PURPOSE: National Cancer Institute of Canada Clinical Trials Group CO.17 demonstrated the antiepidermal growth factor receptor (anti-EGFR) monoclonal antibody cetuximab improves overall and progression-free survival in patients with advanced, chemotherapy-refractory colorectal cancer (CRC), particularly in patients with wild-type KRAS tumors. This article reports the health-related quality-of-life (HRQL) outcomes from CO.17. PATIENTS AND METHODS: Patients (N = 572) with pretreated EGFR-detectable advanced CRC were randomly assigned to cetuximab and best supportive care (BSC) or to BSC alone. HRQL primary end points assessed by the EORTC QLQ-C30 were physical function (PF) and global health status (GHS); mean changes from baseline to 8 and 16 weeks were assessed. Post hoc analysis by KRAS mutation status was performed.
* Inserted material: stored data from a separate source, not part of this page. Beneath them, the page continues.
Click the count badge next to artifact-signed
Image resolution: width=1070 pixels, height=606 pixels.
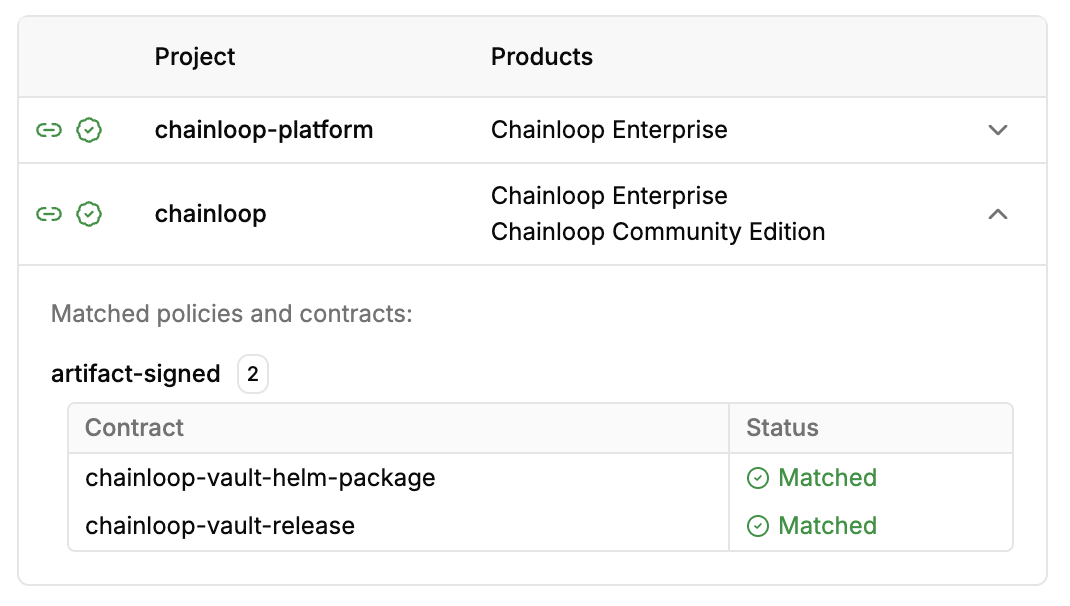point(252,373)
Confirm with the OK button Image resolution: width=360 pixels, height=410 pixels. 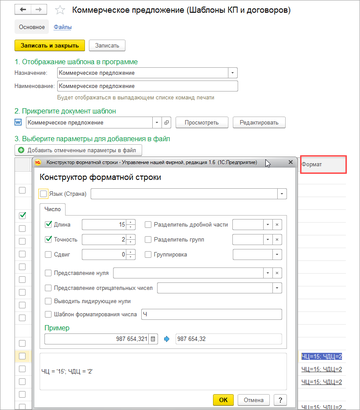coord(223,400)
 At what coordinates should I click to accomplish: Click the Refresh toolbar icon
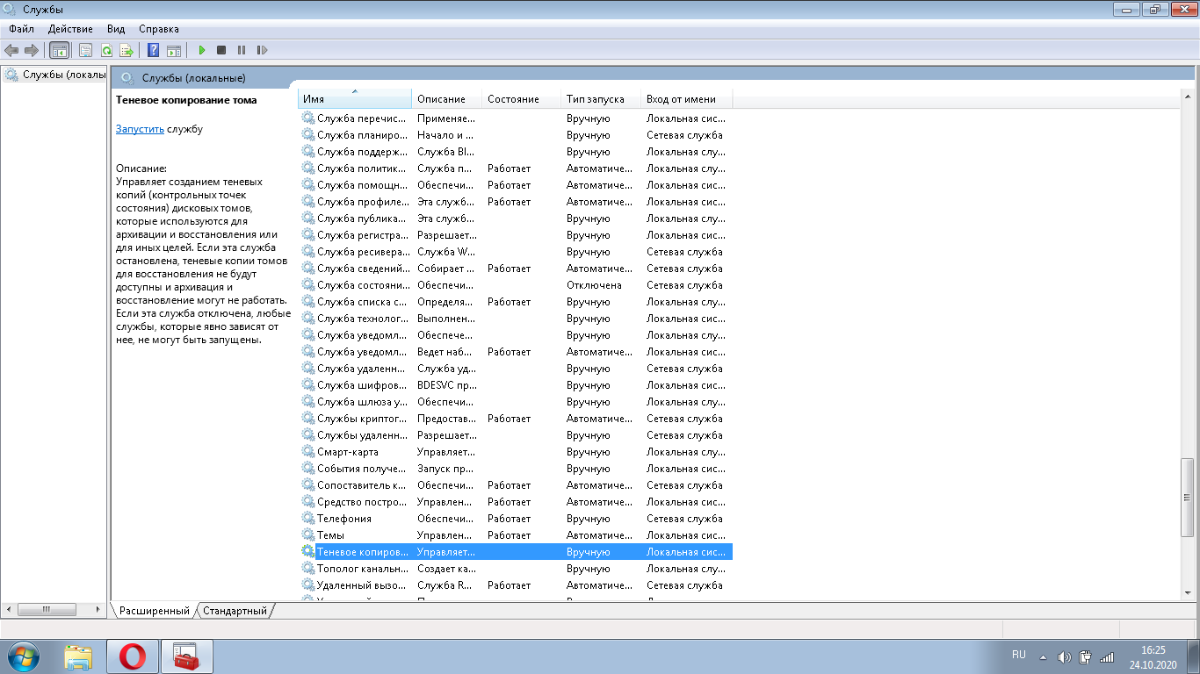(106, 50)
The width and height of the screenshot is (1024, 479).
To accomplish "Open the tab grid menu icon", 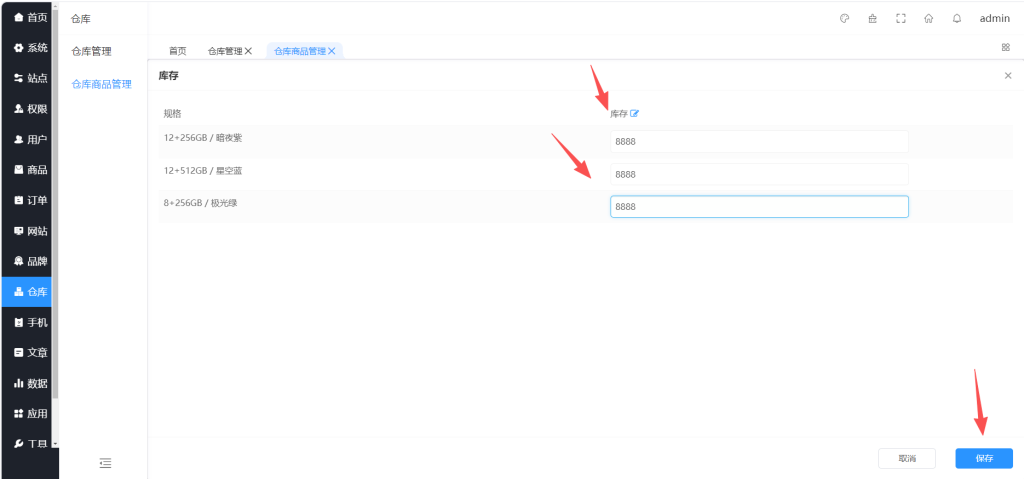I will coord(1005,47).
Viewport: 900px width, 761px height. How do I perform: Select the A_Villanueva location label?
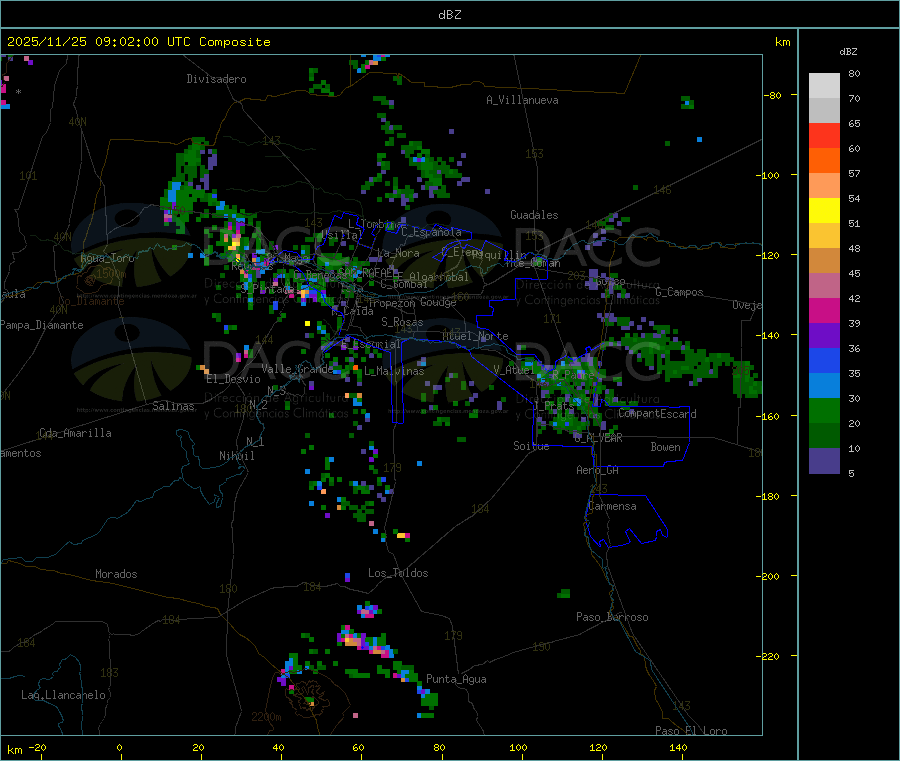[x=522, y=100]
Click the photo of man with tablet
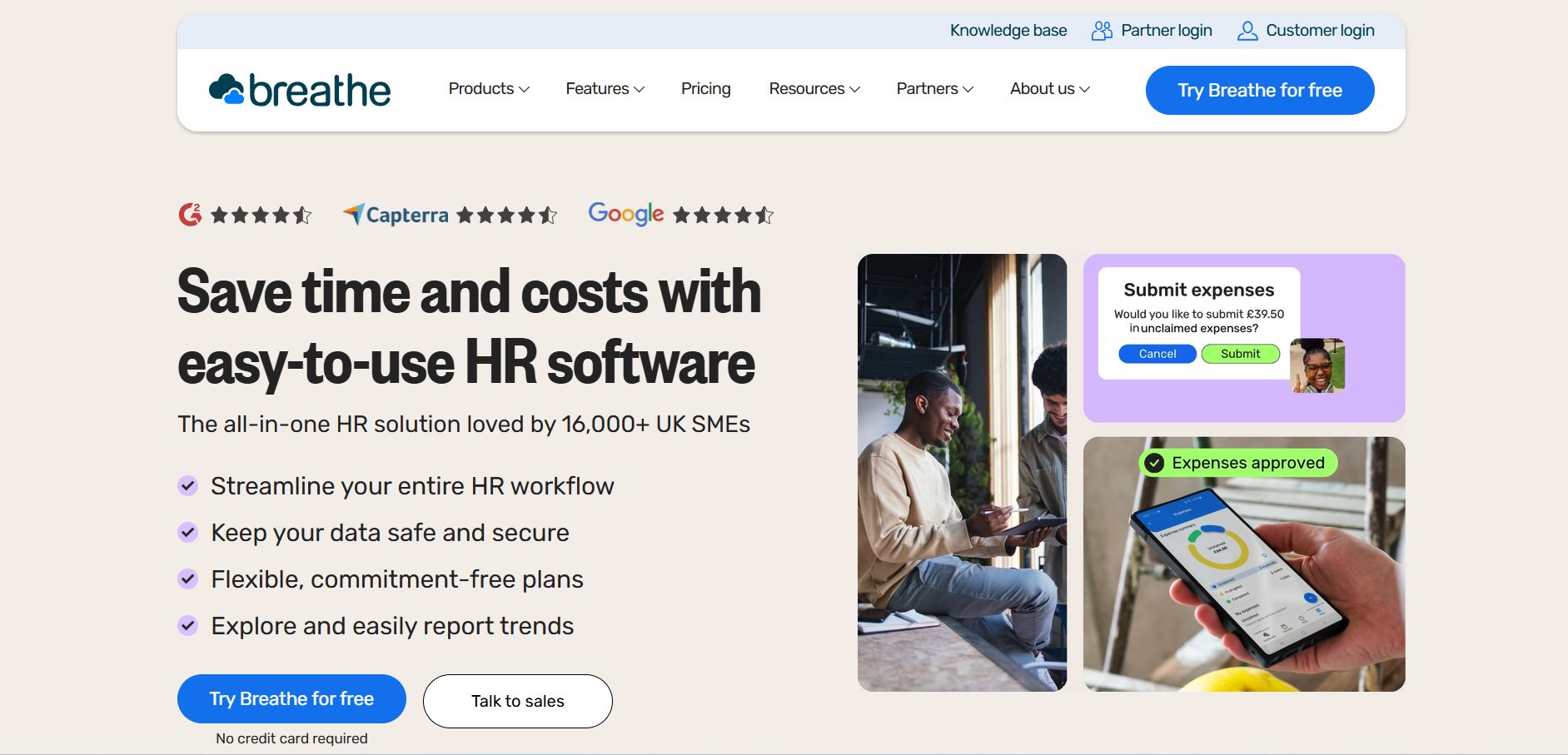The image size is (1568, 755). [962, 472]
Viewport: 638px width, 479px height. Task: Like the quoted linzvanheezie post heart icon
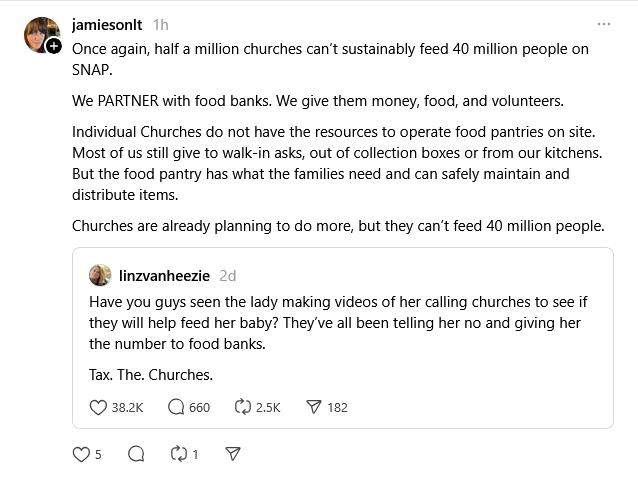[x=98, y=407]
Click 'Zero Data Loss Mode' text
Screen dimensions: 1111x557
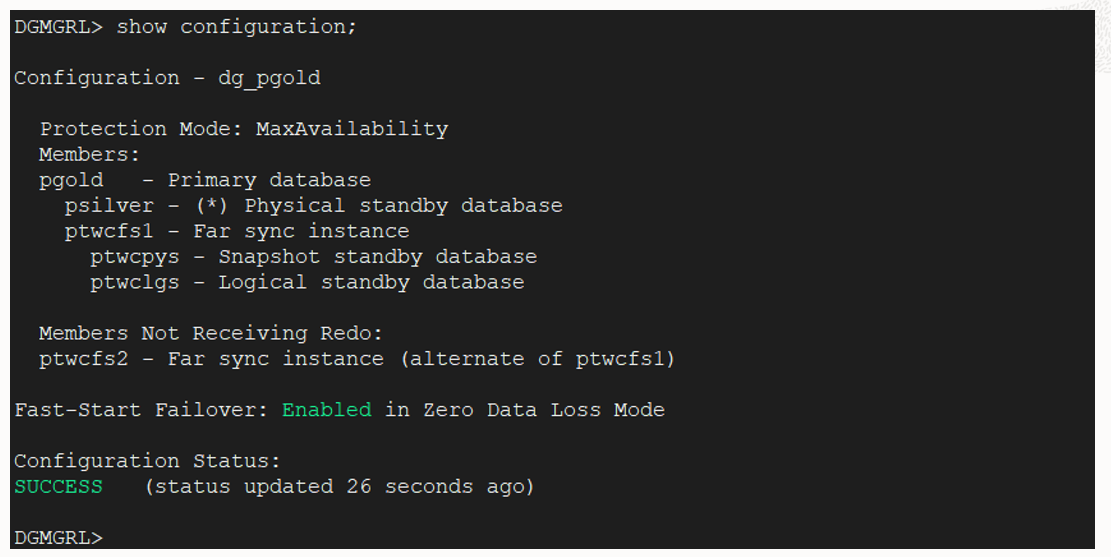tap(544, 410)
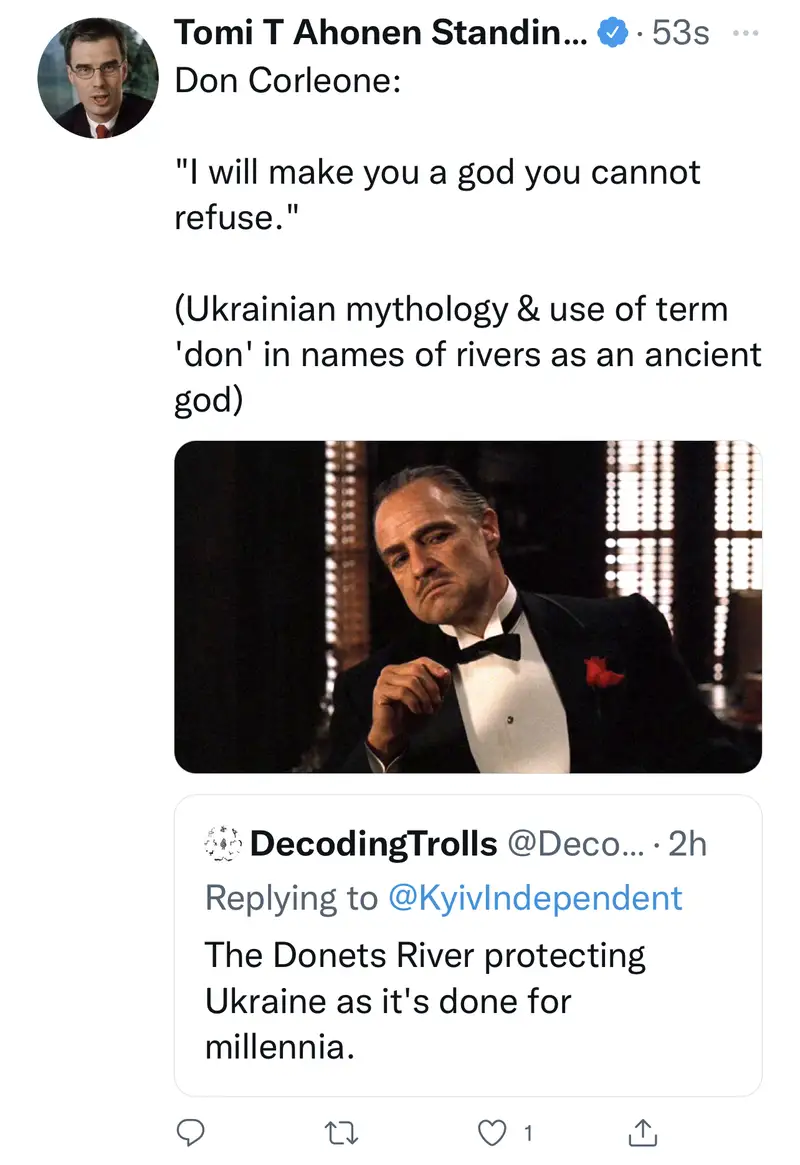Click the author name Tomi T Ahonen
800x1165 pixels.
tap(382, 33)
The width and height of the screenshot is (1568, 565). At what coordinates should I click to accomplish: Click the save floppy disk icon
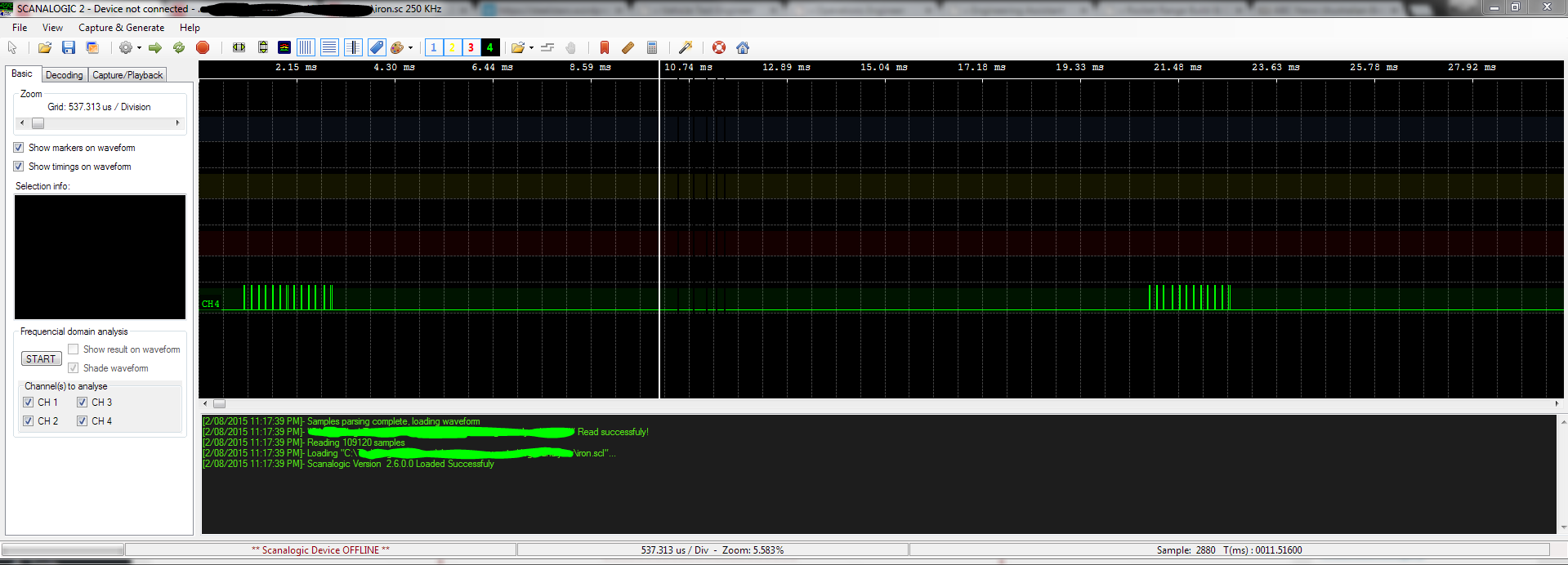[69, 48]
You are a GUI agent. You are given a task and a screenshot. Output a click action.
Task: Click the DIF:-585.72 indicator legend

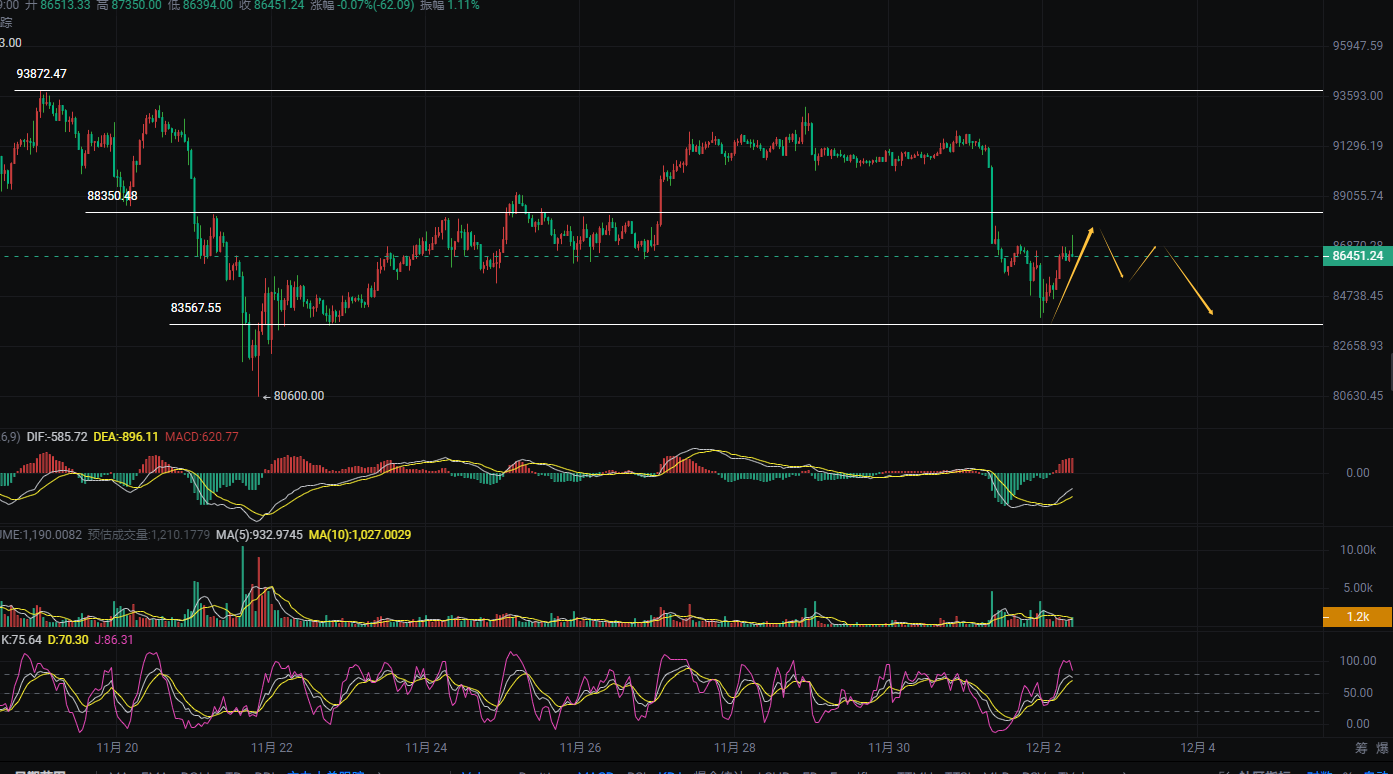coord(57,437)
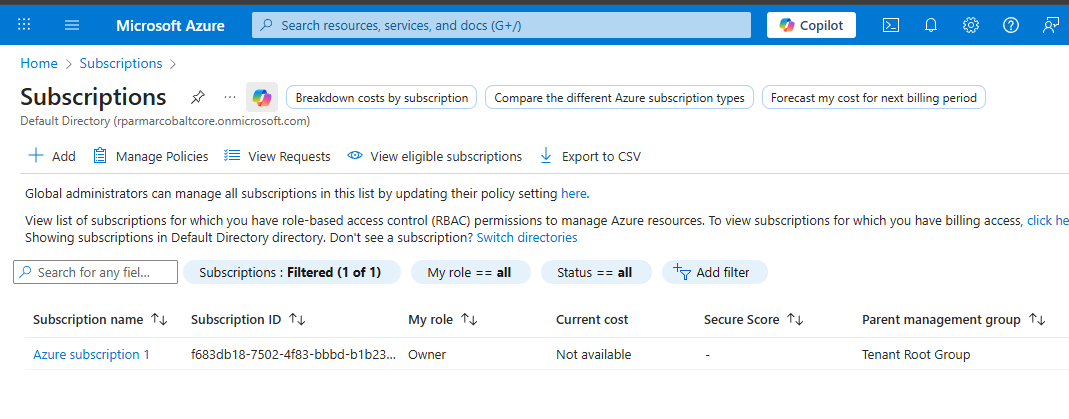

RESULTS: Questionnaire compliance was 94% at baseline, but it declined differentially (67% v 47% for cetuximab v BSC at 16 weeks). PF change scores were -3.9 for cetuximab and -8.6 for BSC (P =.046) at 8 weeks and were -5.9 and -12.5 for cetuximab and BSC, respectively,(P =.027) at 16 weeks. GHS change scores were -0.5 and -7.1 (P =.008) at 8 weeks and were -3.6 and -15.2 (P =.008) at 16 weeks for cetuximab and BSC, respectively. In patients who had tumors with wild-type KRAS status, cetuximab resulted in less PF deterioration at 8 weeks (-0.7 v -7.2; P =.11) and 16 weeks (-3.4 v -13.8; P =.008) compared with BSC. Patients with wild-type status who received cetuximab experienced improved GHS at 8 weeks, whereas patients who received BSC alone deteriorated (3.2 v -7.7; P =.002). Cetuximab preserved GHS at 16 weeks (-0.2 v -18.1; P <.001). No significant differences were noted between study arms for patients with mutated KRAS tumors. CONCLUSION: Cetuximab offers important HRQL and survival benefits for pretreated patients with advanced, wild-type KRAS CRC.